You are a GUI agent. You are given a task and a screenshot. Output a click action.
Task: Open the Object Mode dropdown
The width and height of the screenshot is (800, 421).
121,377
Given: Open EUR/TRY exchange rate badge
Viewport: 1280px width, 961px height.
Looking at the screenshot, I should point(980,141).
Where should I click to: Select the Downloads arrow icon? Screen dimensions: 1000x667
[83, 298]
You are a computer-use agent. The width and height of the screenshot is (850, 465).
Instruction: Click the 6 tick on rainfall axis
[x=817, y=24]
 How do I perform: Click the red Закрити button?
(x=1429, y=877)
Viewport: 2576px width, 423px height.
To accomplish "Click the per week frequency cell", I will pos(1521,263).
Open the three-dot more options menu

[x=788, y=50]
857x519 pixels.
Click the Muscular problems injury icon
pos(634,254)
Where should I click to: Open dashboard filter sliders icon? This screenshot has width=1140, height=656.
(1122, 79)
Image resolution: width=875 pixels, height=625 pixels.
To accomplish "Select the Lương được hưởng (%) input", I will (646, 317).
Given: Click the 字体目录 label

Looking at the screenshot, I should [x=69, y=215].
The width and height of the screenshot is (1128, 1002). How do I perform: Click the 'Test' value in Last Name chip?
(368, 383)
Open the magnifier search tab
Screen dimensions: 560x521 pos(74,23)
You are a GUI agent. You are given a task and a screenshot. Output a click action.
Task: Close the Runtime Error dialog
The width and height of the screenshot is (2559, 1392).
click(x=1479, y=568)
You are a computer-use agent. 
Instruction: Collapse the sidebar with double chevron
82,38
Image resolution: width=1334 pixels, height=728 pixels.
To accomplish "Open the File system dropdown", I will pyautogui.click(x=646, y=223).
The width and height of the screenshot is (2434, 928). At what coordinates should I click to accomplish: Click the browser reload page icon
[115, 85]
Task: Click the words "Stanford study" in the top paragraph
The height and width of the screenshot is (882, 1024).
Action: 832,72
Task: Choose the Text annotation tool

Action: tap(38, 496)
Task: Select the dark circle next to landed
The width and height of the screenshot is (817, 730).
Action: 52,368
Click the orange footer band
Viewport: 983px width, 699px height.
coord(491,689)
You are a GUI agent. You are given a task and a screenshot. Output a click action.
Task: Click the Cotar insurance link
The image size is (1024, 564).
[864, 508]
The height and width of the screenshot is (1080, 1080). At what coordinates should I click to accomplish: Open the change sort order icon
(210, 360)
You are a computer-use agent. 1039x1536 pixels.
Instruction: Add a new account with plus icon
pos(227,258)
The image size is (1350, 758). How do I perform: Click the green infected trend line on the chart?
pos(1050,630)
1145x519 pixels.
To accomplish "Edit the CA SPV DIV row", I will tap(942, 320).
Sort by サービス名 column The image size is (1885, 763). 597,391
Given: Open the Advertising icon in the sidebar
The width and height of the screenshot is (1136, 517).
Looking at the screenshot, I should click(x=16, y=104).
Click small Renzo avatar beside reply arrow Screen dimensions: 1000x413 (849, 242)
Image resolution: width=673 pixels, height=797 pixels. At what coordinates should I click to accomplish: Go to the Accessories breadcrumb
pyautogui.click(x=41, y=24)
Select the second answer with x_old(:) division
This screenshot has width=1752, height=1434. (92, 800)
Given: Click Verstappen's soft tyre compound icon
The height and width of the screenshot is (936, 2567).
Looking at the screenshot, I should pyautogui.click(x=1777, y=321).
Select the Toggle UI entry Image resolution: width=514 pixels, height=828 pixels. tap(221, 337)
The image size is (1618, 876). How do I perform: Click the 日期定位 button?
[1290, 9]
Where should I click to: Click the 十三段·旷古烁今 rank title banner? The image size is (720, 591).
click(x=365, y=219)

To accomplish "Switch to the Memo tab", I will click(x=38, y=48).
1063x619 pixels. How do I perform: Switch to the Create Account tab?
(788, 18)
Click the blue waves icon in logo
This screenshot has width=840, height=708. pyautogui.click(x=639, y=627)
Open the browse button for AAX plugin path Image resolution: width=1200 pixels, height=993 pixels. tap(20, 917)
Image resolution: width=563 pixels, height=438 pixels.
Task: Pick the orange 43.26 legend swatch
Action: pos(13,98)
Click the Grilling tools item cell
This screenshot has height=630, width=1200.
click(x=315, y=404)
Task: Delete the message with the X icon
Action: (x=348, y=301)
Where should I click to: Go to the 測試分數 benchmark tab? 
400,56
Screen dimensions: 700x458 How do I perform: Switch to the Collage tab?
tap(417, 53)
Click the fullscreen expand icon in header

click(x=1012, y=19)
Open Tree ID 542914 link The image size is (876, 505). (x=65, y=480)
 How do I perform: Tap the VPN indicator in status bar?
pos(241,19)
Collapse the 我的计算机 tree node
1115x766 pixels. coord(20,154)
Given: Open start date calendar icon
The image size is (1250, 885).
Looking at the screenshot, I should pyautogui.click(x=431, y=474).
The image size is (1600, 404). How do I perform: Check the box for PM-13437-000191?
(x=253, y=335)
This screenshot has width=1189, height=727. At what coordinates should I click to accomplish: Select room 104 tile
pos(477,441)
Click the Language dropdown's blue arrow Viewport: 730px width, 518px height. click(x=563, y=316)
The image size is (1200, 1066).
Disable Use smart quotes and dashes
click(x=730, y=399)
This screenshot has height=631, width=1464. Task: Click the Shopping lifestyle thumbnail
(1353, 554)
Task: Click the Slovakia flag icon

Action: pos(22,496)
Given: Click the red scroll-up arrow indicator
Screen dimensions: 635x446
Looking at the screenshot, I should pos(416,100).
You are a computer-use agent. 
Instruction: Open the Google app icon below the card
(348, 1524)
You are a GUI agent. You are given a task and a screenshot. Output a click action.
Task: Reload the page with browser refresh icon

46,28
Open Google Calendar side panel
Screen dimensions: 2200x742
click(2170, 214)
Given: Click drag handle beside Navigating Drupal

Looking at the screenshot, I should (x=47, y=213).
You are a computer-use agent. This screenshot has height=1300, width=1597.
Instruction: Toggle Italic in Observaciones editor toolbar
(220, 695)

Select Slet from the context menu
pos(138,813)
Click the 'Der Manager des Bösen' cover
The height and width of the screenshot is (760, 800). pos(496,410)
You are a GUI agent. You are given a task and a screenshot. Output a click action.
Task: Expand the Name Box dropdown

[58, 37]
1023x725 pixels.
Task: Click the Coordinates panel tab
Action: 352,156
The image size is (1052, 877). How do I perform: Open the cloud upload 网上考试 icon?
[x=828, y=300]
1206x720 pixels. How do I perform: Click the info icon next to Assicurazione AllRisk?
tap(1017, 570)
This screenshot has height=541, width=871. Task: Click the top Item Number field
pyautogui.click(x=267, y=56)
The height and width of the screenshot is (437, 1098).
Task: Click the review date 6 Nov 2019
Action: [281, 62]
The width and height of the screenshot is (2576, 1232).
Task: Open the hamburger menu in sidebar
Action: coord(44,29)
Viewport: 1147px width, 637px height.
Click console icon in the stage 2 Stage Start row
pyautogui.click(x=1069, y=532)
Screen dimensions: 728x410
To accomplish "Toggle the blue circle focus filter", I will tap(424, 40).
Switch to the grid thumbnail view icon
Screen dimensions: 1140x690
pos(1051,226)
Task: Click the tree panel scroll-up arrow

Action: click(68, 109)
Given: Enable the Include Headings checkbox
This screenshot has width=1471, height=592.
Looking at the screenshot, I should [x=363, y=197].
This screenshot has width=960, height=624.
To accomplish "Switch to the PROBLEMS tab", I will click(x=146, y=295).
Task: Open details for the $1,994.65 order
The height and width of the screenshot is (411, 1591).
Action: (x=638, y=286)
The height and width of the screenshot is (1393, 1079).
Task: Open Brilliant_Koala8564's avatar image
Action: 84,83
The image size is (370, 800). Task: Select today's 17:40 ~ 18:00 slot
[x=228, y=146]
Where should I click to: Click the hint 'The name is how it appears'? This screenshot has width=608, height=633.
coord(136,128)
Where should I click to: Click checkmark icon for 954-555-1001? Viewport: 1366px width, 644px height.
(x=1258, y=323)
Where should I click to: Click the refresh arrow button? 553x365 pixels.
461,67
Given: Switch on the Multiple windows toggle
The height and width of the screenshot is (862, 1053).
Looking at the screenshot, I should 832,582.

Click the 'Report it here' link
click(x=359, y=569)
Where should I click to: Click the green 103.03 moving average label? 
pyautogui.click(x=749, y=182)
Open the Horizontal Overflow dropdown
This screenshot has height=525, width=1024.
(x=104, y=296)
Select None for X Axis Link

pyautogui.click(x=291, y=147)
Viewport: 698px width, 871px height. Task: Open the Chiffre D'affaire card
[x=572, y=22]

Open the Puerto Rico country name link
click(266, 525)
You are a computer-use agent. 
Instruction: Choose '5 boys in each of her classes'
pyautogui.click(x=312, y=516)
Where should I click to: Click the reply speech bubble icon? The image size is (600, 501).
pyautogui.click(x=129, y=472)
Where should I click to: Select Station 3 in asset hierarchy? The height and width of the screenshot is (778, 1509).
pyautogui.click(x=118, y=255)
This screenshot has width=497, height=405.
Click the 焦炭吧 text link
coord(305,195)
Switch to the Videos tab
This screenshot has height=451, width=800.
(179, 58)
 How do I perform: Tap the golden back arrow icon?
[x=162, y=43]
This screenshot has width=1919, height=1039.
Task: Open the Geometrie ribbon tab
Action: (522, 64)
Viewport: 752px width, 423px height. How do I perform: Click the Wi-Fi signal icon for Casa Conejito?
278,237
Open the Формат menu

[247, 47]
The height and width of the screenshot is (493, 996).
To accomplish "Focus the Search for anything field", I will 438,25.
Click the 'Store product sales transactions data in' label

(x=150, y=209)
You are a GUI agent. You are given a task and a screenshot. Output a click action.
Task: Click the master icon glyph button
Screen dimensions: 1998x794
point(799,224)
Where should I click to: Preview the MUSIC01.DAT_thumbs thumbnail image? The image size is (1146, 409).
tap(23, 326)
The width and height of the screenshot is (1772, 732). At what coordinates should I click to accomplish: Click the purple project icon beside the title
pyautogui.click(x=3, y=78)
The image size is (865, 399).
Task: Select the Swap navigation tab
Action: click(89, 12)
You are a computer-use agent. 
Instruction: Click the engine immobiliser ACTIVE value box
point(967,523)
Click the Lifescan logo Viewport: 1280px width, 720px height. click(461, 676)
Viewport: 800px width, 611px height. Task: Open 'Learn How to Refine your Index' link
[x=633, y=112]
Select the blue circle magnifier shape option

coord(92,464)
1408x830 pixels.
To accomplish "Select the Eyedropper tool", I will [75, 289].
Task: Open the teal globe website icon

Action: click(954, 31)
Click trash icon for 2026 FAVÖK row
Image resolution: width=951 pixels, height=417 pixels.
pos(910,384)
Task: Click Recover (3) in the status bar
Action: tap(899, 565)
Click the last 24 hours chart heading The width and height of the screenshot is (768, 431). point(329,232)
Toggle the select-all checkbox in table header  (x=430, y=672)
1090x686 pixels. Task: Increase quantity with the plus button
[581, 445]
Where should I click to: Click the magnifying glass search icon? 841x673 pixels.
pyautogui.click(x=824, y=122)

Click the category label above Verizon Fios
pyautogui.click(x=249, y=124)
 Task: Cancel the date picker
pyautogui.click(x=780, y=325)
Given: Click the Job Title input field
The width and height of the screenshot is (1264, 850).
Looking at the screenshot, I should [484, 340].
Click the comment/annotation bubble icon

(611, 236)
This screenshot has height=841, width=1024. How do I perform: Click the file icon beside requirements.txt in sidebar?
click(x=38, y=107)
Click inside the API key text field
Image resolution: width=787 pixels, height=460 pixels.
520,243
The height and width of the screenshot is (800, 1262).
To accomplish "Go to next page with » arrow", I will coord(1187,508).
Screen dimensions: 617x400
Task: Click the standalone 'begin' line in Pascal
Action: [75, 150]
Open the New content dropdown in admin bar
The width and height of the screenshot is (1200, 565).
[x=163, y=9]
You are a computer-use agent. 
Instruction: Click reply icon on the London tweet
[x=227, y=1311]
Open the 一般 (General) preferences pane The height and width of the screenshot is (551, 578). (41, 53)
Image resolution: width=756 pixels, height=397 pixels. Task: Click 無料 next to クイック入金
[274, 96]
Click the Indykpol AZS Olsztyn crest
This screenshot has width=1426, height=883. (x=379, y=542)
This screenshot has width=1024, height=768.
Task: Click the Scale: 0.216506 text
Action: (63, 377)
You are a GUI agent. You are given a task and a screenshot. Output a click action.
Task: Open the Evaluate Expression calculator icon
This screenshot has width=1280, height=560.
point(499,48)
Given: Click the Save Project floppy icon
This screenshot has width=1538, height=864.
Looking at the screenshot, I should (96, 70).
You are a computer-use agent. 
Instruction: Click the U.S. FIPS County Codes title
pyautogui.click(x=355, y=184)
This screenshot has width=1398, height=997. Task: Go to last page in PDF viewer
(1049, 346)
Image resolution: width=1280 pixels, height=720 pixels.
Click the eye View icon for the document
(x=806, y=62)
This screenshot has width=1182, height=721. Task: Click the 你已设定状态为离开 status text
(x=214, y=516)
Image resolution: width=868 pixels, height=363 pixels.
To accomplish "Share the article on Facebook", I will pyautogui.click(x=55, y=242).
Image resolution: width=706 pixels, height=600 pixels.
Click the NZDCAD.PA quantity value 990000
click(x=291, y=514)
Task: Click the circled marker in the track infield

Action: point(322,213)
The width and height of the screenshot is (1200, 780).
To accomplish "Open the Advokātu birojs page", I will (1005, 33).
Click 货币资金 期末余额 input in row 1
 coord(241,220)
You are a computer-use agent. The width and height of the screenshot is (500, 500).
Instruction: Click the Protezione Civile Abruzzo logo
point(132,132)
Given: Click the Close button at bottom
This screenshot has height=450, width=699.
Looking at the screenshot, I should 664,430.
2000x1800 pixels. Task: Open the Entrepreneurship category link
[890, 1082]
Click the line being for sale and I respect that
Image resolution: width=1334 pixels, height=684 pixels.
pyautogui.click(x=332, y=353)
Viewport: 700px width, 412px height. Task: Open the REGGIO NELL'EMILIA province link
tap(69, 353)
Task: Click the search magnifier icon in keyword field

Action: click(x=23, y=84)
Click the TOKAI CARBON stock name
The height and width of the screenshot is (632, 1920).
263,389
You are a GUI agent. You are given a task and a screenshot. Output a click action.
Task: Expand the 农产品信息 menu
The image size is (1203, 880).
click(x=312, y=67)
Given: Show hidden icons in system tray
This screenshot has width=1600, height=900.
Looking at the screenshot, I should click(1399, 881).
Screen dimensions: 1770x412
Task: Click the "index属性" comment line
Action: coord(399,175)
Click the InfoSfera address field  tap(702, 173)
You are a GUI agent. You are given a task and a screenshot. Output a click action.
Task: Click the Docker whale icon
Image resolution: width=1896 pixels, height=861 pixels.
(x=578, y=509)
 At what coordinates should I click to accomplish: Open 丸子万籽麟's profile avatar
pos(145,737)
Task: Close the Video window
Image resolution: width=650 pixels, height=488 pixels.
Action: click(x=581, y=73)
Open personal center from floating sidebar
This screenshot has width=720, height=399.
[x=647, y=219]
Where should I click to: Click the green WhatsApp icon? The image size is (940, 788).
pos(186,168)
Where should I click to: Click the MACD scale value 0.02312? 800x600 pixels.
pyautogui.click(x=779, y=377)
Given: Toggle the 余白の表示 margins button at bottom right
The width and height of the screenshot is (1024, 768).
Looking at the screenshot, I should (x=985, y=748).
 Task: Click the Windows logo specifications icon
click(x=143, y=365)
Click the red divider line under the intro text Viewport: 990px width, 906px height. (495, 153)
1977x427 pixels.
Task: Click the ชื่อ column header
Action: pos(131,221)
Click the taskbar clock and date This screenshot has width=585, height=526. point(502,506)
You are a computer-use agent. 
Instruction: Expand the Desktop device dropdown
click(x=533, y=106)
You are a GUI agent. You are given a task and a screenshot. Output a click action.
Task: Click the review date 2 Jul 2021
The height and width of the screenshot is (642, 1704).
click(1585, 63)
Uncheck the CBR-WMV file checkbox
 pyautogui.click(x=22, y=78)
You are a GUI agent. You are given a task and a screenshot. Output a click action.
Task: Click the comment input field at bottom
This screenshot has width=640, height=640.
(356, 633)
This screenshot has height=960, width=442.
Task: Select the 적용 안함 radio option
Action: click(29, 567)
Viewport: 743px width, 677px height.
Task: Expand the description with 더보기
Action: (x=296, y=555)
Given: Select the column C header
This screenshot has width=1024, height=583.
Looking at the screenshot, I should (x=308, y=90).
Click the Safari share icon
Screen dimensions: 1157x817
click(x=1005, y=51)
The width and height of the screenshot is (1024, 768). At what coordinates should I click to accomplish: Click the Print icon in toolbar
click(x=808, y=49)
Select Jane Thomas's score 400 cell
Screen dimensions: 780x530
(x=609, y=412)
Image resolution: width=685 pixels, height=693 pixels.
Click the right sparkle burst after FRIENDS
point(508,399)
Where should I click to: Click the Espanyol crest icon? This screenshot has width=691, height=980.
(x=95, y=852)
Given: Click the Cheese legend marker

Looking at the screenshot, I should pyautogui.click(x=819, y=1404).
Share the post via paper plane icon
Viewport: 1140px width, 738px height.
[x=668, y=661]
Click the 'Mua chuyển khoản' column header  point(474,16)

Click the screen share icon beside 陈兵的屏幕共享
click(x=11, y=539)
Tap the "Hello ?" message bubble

----

* **What you should do**: Copy out each line from the listing that contains the string "Close".

* **Written solution**:
Task: Close the Runtime Error dialog
Given: Click the Close button at bottom
Task: Close the Video window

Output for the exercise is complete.